**Exercise directions:**
Reproduce everything from the start of the records down to the line containing "What do you see at coordinates (533, 465)", keeping every character unchanged.

**Records:**
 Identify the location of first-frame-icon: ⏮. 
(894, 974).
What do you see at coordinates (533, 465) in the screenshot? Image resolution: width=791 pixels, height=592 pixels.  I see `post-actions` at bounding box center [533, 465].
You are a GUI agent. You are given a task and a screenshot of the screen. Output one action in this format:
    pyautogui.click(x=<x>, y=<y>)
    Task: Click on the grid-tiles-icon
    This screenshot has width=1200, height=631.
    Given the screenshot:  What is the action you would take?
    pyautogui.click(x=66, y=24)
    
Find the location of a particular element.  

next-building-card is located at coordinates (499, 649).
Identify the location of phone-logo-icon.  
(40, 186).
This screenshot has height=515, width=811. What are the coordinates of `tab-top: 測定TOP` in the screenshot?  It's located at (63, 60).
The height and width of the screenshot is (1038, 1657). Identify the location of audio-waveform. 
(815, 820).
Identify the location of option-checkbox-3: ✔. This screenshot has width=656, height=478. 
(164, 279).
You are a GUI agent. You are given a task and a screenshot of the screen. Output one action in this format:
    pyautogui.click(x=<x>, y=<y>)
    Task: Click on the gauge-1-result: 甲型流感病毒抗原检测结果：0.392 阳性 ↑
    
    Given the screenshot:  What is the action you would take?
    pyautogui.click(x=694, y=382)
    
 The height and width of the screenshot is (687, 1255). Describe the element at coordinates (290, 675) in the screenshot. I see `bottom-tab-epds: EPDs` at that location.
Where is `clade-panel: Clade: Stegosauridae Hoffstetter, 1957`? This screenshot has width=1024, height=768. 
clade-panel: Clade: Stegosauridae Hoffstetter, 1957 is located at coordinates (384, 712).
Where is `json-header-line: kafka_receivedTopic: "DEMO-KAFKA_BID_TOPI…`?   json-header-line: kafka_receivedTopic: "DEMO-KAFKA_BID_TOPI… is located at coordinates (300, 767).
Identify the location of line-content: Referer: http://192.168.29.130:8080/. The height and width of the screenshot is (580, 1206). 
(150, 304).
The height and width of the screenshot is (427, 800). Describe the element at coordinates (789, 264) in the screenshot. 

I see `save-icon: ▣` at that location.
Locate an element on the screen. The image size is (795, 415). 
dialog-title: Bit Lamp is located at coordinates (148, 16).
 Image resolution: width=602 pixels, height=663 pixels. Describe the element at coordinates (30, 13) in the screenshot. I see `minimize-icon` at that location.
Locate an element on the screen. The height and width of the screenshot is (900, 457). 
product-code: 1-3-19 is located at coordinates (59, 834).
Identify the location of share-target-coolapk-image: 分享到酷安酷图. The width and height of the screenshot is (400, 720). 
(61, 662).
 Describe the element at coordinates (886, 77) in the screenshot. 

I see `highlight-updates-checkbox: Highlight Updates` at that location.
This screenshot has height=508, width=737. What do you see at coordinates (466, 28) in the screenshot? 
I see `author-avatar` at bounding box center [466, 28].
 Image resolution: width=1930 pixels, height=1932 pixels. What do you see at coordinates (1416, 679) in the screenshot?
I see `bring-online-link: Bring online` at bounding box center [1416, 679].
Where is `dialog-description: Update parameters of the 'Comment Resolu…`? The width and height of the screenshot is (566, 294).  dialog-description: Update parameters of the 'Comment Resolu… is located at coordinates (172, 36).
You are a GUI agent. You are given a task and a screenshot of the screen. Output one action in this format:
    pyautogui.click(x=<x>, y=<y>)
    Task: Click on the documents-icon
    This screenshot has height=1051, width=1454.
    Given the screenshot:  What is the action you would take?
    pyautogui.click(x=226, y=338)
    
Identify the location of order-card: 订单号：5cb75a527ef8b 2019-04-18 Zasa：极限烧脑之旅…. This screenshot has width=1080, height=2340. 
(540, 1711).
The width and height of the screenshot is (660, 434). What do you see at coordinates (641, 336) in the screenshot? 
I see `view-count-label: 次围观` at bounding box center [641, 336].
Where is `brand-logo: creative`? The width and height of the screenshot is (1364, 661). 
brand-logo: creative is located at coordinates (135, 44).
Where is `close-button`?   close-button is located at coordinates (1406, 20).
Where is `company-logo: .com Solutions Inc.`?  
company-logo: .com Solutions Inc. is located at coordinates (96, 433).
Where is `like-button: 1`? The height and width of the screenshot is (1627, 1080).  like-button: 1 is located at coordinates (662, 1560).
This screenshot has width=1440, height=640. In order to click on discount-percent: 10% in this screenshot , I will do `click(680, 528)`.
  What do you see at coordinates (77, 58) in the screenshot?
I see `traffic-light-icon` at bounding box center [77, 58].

**Exercise output:**
 Identify the location of first-frame-icon: ⏮. 
(894, 974).
What do you see at coordinates (533, 465) in the screenshot? Image resolution: width=791 pixels, height=592 pixels.  I see `post-actions` at bounding box center [533, 465].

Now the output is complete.